Brothers gaped at him. “What was that you said?”

“You heard me. I put up with your claptrap because it made you such a useful tool. I brought you from Shanghai because of it.”

“You brought—for heaven’s sake, West, don’t be absurd!”

“Your name came to my attention last August, when I was searching for potential weak spots in a colleague. Your former wife provided a link—she’d married an artist in Shanghai, who I discovered was my colleague’s nephew. That made you useful.”

“Do you mean Damian Adler? The man has no family, he told me so himself.”

“Then he lied. However, we all know that you are in the habit of hearing only what you wish to hear, which makes your companionship, at times, most trying. So instead of your filling the air with verbiage, let me tell you a story.

“Certain government agencies keep themselves in the shadows. Some men regard this as an opportunity, others a responsibility. I work in such an agency, but I have an associate possessed by an overly grand and unfortunately archaic sense of his own importance. His presence is obstructive, for those of us concerned with this country’s ability to move into the Twentieth Century, but he is as thoroughly entrenched as Buckingham Palace itself.

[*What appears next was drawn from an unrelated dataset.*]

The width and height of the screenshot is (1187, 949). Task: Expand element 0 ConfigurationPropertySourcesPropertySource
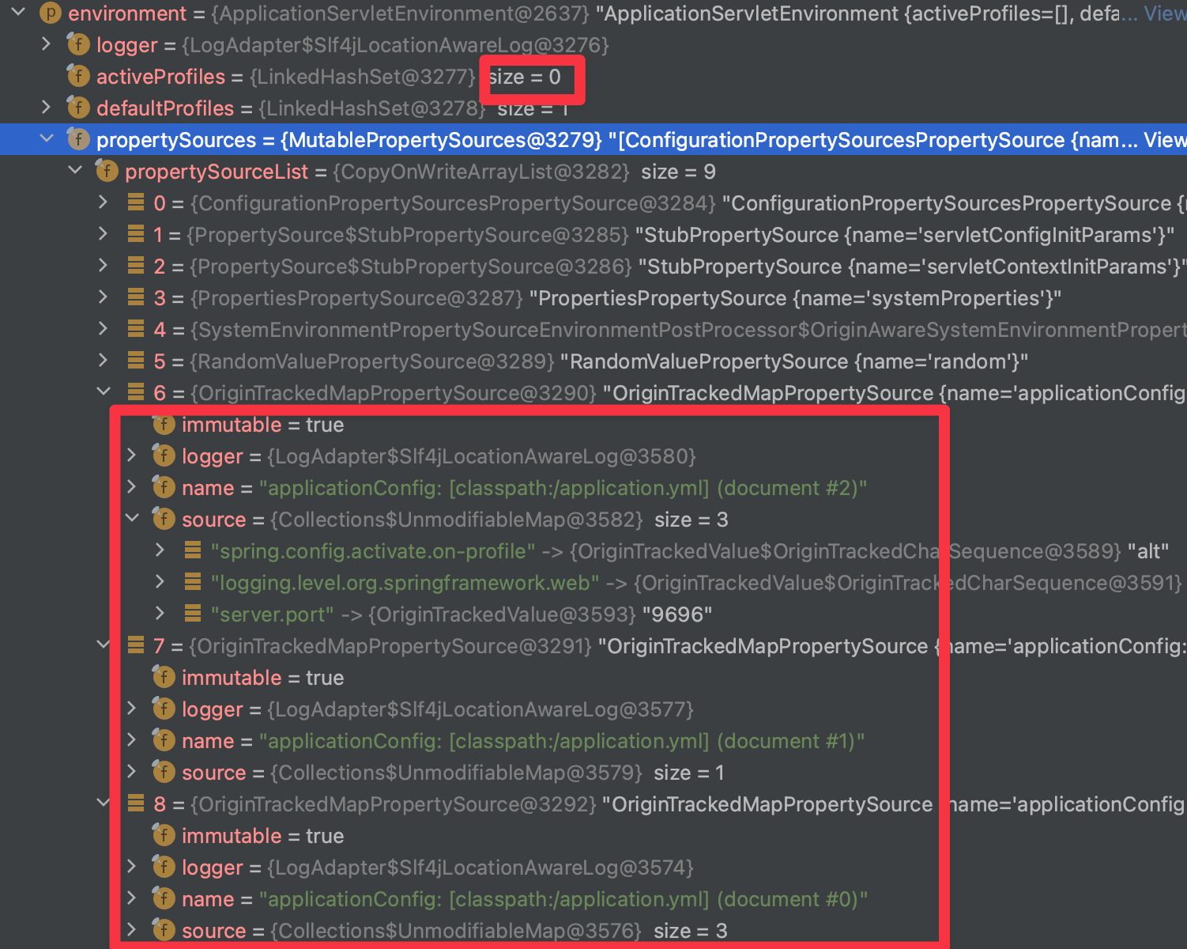[x=104, y=202]

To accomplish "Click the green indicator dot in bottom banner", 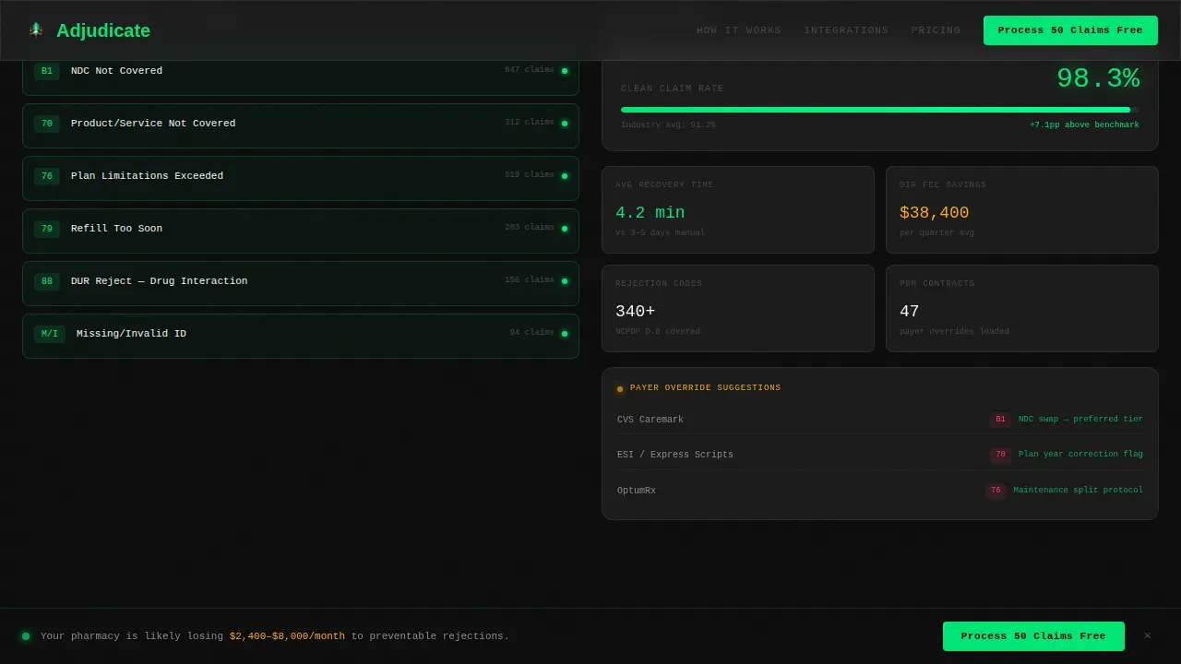I will click(x=26, y=636).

“Three years ago, I discovered his flaw. Ironically enough, its very existence kept me from doing a thing about it. Then thirteen months ago, I found a wedge beneath his massive façade: I happened to see a letter he had received from Shanghai, addressing him as ‘uncle’ and referring to a service rendered years before. The nephew was writing to ask for my colleague’s assistance in establishing British citizenship, for himself and his new family.

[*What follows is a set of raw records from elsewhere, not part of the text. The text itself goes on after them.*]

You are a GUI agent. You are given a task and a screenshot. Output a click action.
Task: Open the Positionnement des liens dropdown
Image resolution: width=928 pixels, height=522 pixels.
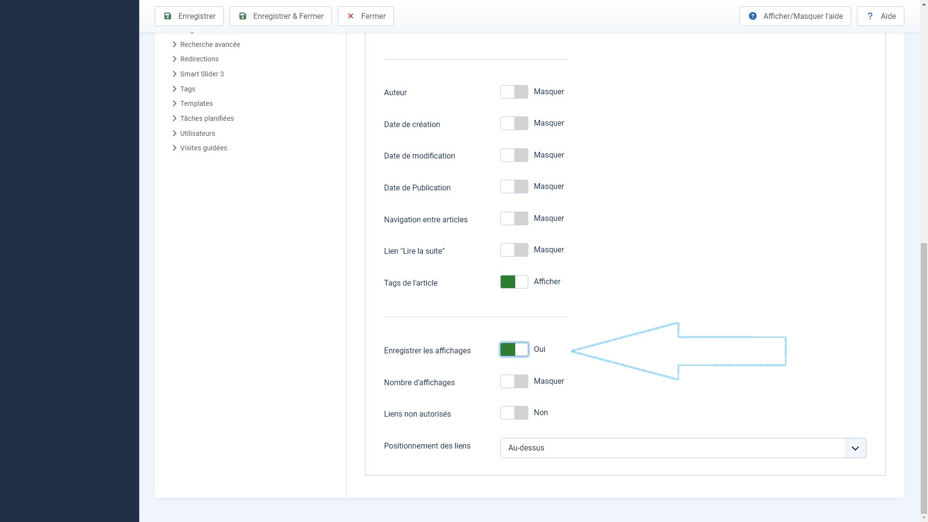click(x=682, y=448)
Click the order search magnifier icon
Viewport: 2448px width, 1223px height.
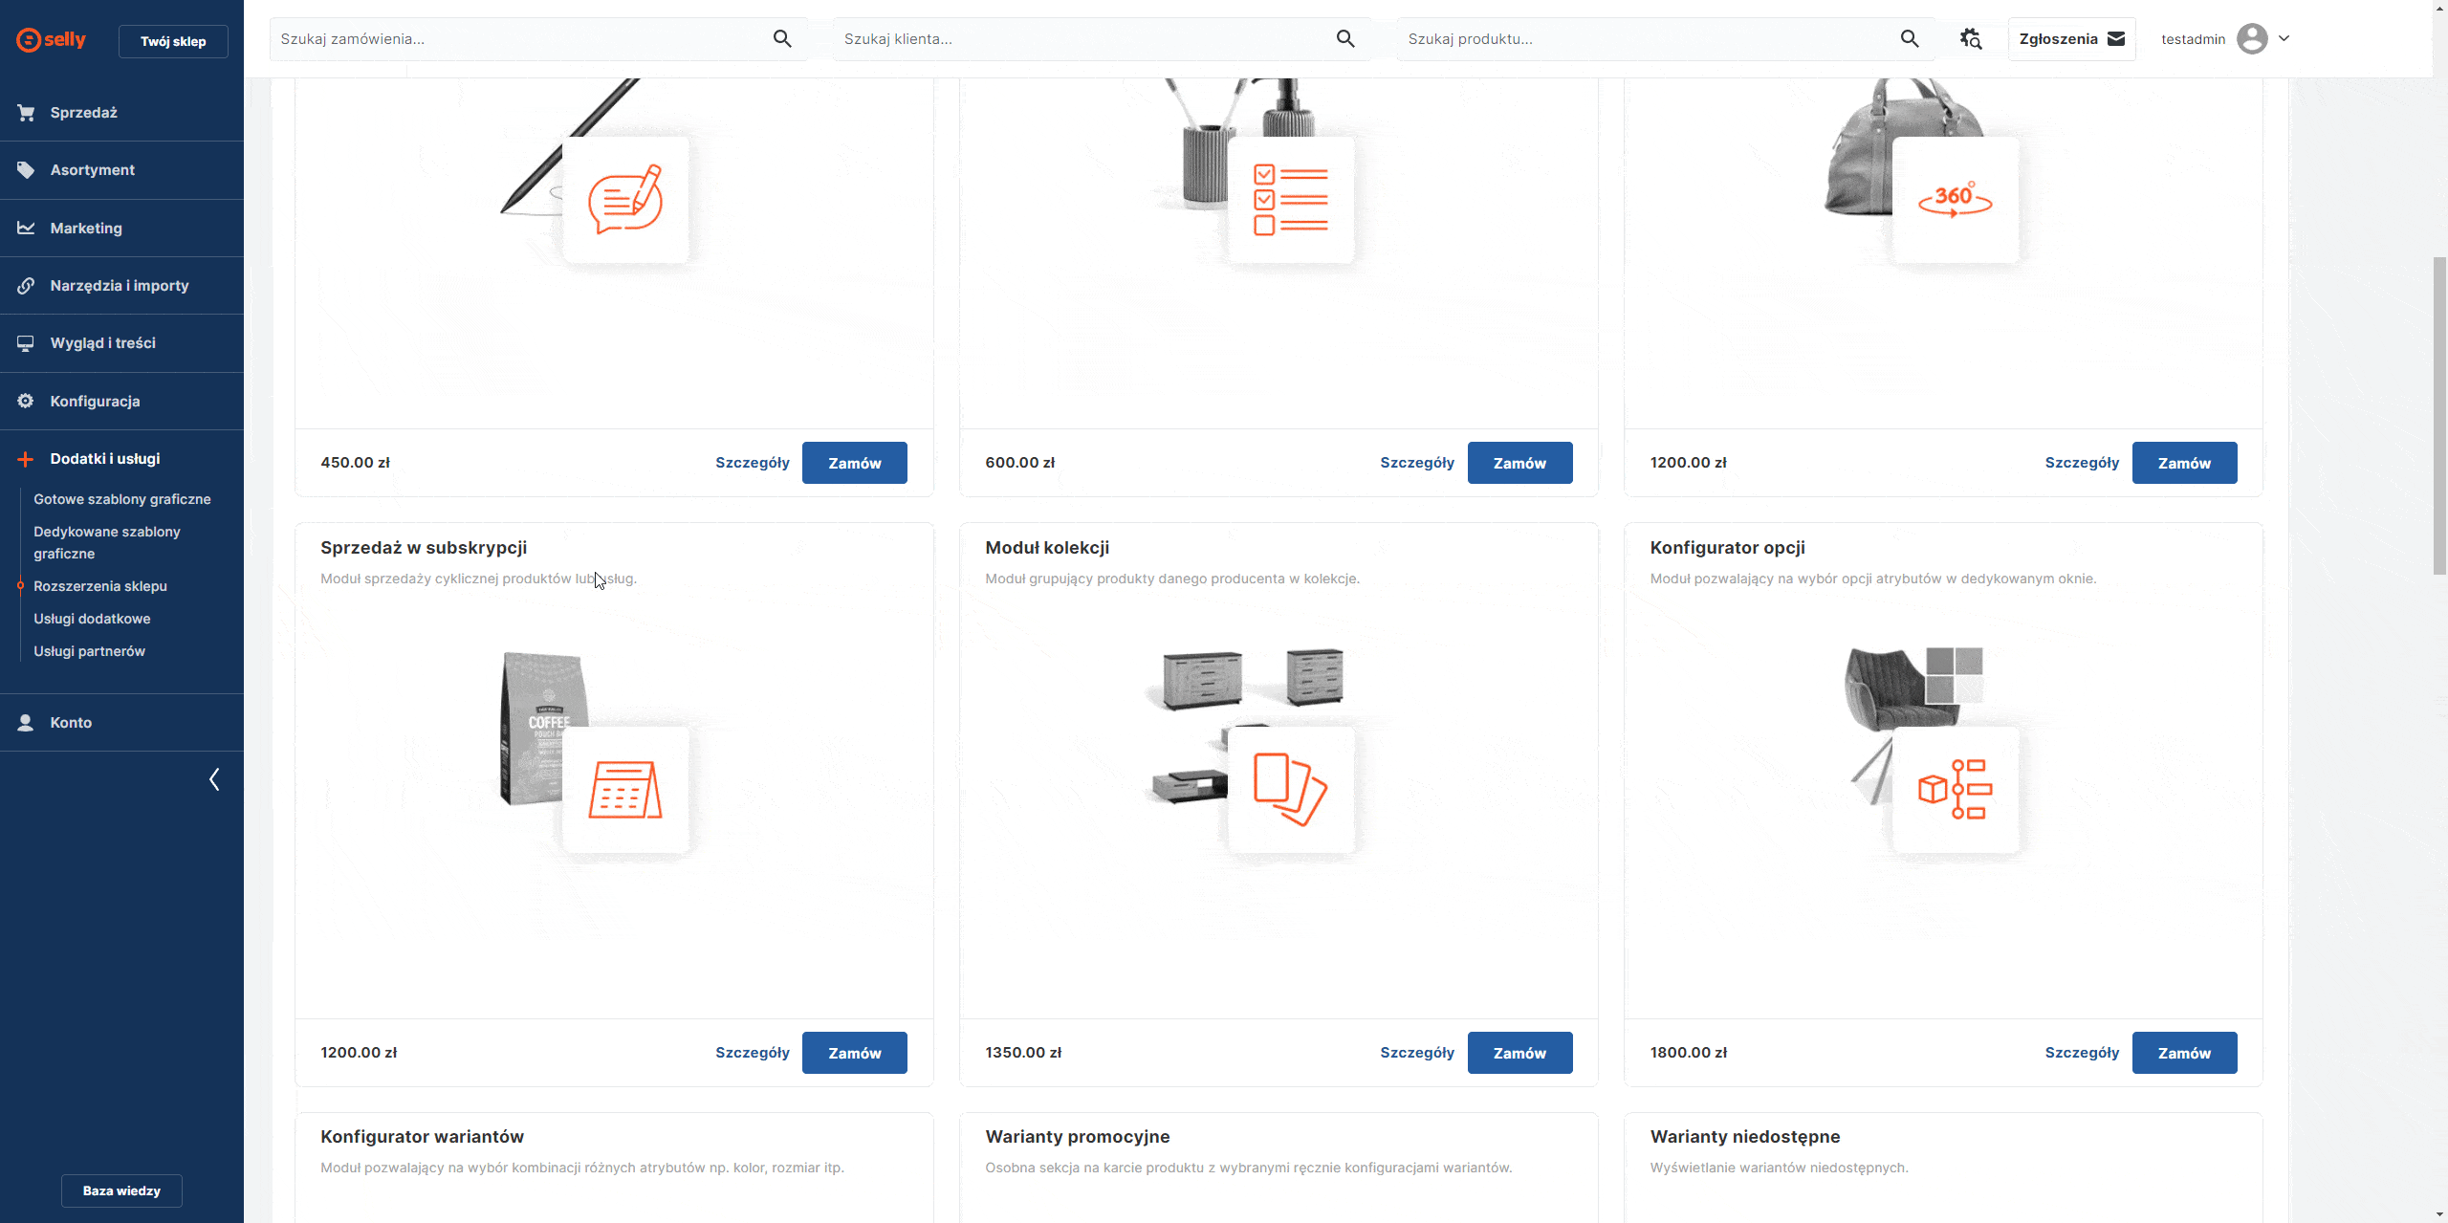(782, 39)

“I immediately set into action a full investigation of this man and his wife. Which led me to you, with your small congregation of gullible spinsters and other neurasthenics. You received a letter in August from Sicily, suggesting that England was a rich but untapped bed of theological synthesis? You thought it came from Aleister Crowley, but it was, in fact, from me. I was prepared to offer further incentives, including a situation that would drive you from Shanghai under threat of arrest, but in the end, you readily seized on the idea of transplanting your harebrained theories to the land of your fathers, and were here before the Adlers arrived.

“I paved the way for you. I suggested where you could find an assistant such as Mr Gunderson here. I helped him arrange for your change of identity, your house, and hiring a church hall. And I stood by as your delusions took you over, and you began to slaughter various useless people in search of—whatever it was you imagined you would find.”

“I don’t—” Brothers said. “What do you … I mean to say, Why?”

“My … colleague has always appeared absolutely righteous, untouchably ethical, unquestionably moral. A god among lesser mortals. I’d thought at first I might use the bohemian morality of his nephew—a drugs party, perhaps, or an orgy—to lift the edges of that mask. All I needed was an event linked to my colleague that might plant a seed of doubt among his even more self-righteous superiors. One small doubt was all I needed, but you—good Lord, you gave me a harvest of them! I have to hand it to you, Brothers, I’d never expected to have it so easy—a few minor adjustments to the evidence, and the nephew became the chief suspect for Yolanda’s death. I owe you and your mad theories considerable thanks.”

“Mad! But, the Transformative—”

“Oh, for pity’s sake. Let me see your knife.”

“My—you mean the Tool?”

“That’s right.”

“Why?”

“Mr Brothers, let me see it for a moment, please?”

The voice was so reasonable that Brothers automatically reached for his collar, to loosen his clothing and retrieve the holy object he wore always near his skin. He withdrew it from its soft, thick leather scabbard, dark with decades of his body’s sweat, and contemplated the wicked object. “I don’t know that you should touch it,” he told West. “It is an object of considerable power, and your hands are not—oh!”

West took a quick step back.

The three men gazed at the ivory hilt protruding from Thomas Brothers’ shirt-front.

In no time at all, the energies of Thomas Brothers were freed to explore the Truths of the life beyond.